Problem to solve — Only a number is wanted: how many lines of the entries include the string "computer"?

(Excerpted records begins)

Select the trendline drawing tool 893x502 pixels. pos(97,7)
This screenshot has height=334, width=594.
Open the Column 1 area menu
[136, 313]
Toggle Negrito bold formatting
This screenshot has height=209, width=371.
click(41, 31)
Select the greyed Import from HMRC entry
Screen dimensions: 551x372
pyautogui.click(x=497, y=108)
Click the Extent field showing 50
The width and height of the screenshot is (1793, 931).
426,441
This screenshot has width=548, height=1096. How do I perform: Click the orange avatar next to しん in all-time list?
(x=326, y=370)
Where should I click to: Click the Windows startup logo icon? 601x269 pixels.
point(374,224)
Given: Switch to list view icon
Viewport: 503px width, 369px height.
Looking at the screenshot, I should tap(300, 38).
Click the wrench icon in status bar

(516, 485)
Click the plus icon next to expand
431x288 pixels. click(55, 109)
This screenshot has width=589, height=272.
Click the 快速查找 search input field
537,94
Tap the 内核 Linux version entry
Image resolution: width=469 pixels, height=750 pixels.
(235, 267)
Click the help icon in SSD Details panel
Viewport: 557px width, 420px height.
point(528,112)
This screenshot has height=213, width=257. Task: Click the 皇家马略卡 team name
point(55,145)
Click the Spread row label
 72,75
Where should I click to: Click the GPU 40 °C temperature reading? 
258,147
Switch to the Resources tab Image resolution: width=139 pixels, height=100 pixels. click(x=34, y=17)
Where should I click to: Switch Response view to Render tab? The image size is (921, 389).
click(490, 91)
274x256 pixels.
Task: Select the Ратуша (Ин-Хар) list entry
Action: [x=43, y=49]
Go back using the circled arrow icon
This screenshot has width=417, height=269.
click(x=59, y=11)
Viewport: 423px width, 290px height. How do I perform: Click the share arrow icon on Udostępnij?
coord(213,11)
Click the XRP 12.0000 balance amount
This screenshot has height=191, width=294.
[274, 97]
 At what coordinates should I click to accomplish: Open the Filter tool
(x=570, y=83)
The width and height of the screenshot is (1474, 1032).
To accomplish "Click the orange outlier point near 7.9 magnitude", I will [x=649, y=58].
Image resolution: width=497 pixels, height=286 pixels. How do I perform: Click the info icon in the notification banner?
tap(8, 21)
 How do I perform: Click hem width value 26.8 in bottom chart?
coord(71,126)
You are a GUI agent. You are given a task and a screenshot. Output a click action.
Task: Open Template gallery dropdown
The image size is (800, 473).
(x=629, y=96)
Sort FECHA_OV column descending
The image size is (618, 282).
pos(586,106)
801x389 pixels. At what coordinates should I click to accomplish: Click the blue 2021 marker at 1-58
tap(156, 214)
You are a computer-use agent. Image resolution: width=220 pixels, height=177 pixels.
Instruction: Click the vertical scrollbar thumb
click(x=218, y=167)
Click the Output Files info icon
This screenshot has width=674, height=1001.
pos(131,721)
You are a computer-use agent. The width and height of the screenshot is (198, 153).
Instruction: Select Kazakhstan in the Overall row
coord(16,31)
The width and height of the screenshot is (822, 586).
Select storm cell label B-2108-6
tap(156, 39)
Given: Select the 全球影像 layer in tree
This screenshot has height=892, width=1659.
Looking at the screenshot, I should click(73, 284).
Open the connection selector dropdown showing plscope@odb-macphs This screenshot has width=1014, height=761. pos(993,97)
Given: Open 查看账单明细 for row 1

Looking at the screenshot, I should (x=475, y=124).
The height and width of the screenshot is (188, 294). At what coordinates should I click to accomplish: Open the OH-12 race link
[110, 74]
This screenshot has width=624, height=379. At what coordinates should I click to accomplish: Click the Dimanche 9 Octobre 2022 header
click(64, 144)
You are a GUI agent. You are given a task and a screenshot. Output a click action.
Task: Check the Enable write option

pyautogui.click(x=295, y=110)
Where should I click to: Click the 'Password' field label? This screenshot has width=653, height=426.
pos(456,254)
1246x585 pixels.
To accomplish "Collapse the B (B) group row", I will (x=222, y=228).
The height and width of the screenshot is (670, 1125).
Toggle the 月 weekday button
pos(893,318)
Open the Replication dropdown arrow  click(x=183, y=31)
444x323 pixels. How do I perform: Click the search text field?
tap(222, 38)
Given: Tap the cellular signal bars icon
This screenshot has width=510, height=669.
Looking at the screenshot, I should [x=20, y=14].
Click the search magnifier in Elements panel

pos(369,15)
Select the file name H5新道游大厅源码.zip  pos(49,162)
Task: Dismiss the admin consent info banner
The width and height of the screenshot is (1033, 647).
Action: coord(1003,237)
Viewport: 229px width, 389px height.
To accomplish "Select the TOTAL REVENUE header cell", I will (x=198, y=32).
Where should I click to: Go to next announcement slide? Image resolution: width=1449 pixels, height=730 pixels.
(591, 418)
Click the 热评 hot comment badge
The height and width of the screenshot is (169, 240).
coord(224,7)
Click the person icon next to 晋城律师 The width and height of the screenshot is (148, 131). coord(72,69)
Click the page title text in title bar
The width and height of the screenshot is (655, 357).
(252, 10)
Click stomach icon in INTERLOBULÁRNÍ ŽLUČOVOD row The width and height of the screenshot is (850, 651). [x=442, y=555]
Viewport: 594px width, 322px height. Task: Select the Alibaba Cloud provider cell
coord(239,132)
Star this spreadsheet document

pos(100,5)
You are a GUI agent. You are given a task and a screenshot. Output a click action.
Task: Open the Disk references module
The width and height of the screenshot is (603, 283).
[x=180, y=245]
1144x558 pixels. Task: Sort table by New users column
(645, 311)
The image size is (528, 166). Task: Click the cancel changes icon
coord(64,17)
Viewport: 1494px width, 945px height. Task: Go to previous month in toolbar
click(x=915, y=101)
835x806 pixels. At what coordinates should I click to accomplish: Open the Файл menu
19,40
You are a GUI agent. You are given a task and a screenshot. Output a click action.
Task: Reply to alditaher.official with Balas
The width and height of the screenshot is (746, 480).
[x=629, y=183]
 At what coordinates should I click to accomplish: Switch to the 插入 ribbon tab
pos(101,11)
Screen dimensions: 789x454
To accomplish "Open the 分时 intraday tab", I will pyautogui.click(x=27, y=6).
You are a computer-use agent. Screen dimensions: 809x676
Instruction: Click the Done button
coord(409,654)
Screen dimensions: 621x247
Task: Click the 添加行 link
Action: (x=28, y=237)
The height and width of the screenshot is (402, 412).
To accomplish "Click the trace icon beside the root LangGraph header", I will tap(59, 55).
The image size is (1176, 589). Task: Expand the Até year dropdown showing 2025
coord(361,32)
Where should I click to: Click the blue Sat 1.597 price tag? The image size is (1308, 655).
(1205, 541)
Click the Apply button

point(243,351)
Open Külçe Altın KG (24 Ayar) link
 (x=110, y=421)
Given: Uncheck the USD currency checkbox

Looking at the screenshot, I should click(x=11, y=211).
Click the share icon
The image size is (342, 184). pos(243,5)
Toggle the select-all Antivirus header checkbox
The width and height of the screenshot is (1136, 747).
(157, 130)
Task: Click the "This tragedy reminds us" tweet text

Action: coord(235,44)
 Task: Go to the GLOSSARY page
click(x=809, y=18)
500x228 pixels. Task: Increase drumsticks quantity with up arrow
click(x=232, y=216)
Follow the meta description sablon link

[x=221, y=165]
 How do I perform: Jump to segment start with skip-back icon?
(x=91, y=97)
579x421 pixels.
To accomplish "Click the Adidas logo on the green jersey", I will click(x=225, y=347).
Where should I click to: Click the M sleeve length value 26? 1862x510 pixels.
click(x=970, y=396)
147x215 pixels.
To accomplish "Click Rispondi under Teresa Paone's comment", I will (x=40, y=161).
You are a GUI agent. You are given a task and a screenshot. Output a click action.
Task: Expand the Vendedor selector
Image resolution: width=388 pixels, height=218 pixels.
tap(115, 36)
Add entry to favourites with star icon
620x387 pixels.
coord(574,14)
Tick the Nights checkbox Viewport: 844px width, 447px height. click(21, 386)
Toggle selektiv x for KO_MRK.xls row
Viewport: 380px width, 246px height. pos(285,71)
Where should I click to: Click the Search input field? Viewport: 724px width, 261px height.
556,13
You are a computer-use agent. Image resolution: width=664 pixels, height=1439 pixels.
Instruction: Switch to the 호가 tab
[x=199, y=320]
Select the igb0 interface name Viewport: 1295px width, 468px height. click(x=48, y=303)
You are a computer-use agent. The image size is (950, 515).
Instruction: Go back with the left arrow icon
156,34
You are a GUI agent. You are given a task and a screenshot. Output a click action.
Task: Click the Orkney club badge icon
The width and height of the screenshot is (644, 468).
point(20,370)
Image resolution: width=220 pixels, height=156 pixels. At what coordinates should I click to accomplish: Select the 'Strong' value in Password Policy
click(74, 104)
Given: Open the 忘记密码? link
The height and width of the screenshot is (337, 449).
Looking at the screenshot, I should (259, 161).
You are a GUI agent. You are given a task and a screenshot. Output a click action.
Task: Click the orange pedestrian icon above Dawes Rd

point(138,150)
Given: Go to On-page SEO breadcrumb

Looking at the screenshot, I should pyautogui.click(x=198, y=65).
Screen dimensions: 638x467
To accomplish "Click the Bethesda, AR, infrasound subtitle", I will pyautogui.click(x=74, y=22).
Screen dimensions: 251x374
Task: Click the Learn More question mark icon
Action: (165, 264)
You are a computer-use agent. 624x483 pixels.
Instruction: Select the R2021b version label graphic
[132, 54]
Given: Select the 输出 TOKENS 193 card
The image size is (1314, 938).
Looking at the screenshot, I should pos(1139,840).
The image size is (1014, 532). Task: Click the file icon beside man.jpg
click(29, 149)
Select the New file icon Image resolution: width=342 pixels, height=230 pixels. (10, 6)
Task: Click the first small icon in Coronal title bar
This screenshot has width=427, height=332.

(Excerpted records ends)

Written reply — 6